Our story of the week looks at professional indemnity cover and why financial advisers leaving the industry need to protect themselves against the risk of future claims…

Financial advisers who are opting out of the industry need to remember that a claim could still be made against them by a former client – even if their client is under the wing of a new company.

Katrina Shanks, CEO Financial Advice NZ, says former advisers need to keep their PI insurance in place or seamlessly switch to ‘run-off’ insurance.

“If a financial adviser or former financial adviser allows their PI insurance to lapse then they are not covered – even if a claim is made for advice given to a client when the cover was in place,” says Shanks.

“If an adviser allows their policy to lapse then they will need to buy a new one, and they will need to see if the new policy has the appropriate retroactive date.
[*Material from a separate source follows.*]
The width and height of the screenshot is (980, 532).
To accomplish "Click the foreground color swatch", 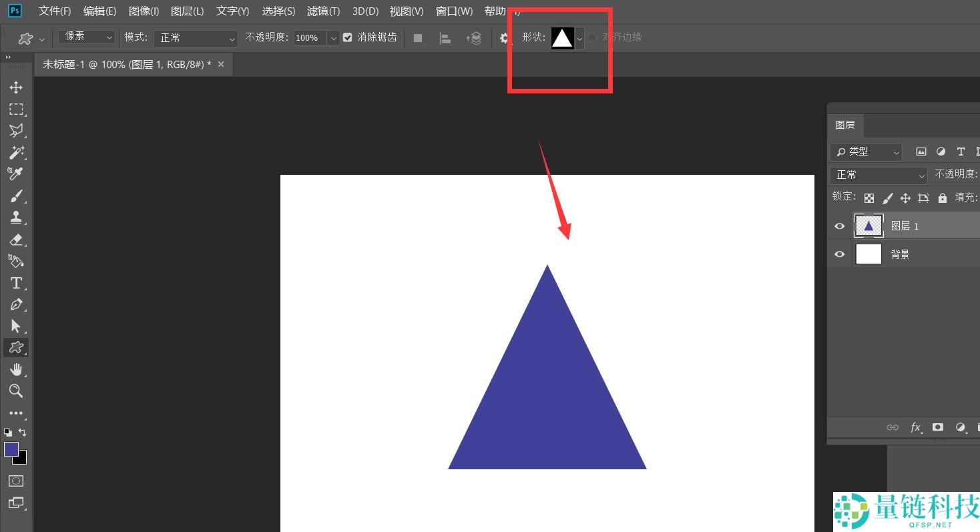I will pyautogui.click(x=11, y=449).
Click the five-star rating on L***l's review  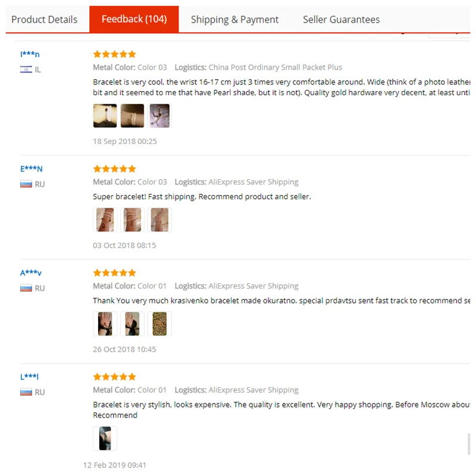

If the new policy doesn’t cover previous advice then the adviser will be exposed to the risk of a claim.”

Shanks says many advisers leaving the industry are buying ‘run-off’ insurance – something she recommends all exiting advisers strongly consider.
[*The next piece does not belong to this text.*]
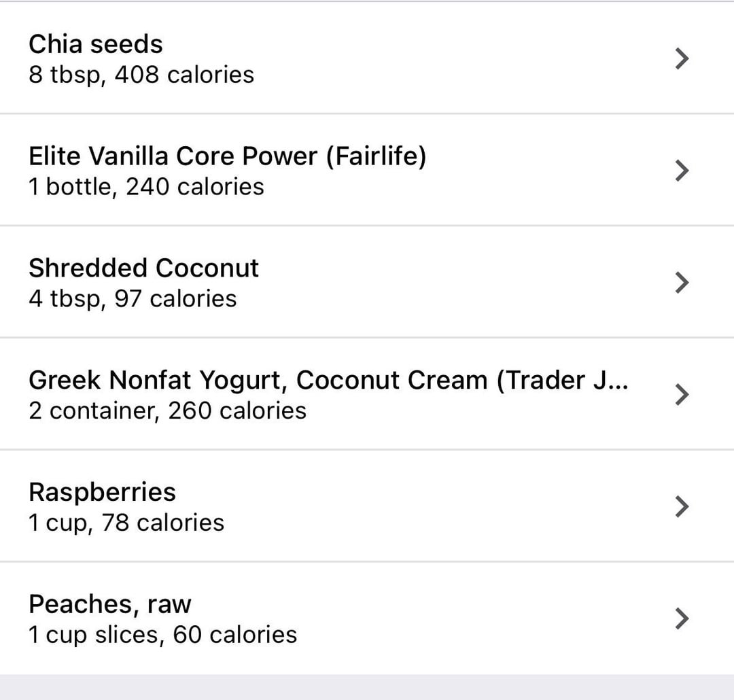The width and height of the screenshot is (734, 700).
Task: Click the 1 cup slices, 60 calories text
Action: (163, 635)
Katrina Shanks, CEO Financial Advice NZ.
Katrina Shanks, CEO Financial Advice NZ.

“You can normally buy this to cover for up to five or seven years,” she says. “This type of policy allows advisers to have cover in place for advice previously given.

“Typically, the first year of run-off is 95% the cost of a normal premium, and then it reduces down accordingly over the remaining years –and could reduce by a factor of 10% to 15% each year following.
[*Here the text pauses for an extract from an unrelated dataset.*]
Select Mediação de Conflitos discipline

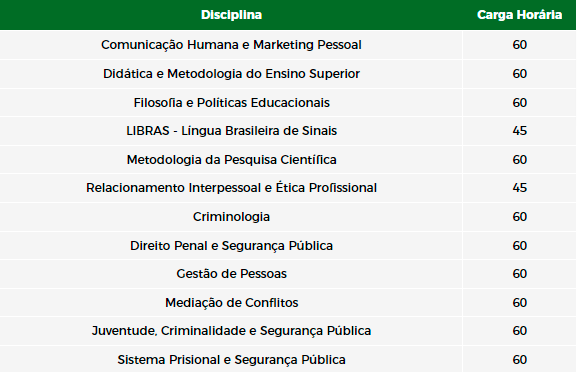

Shanks believes there is debate among some in the adviser community about the risk of not having PI insurance after leaving the industry.

“There is confusion out there about what it is and what advisers need,” she says. “The most important thing if you are giving advice is that you have got PI cover.

“It is also important to have continuous cover – so a new PI policy is in place before the old one expires. Cover has to be seamless, not leaving a gap in coverage.”

Shanks says while the buyer of an adviser’s book may agree to accept future claims against the new adviser as a condition of buying the book, claims tend to sit with the past adviser.

And for the owners of a former adviser’s book, Shanks strongly recommends they contact all their new clients as quickly as possible to review their status and the advice given.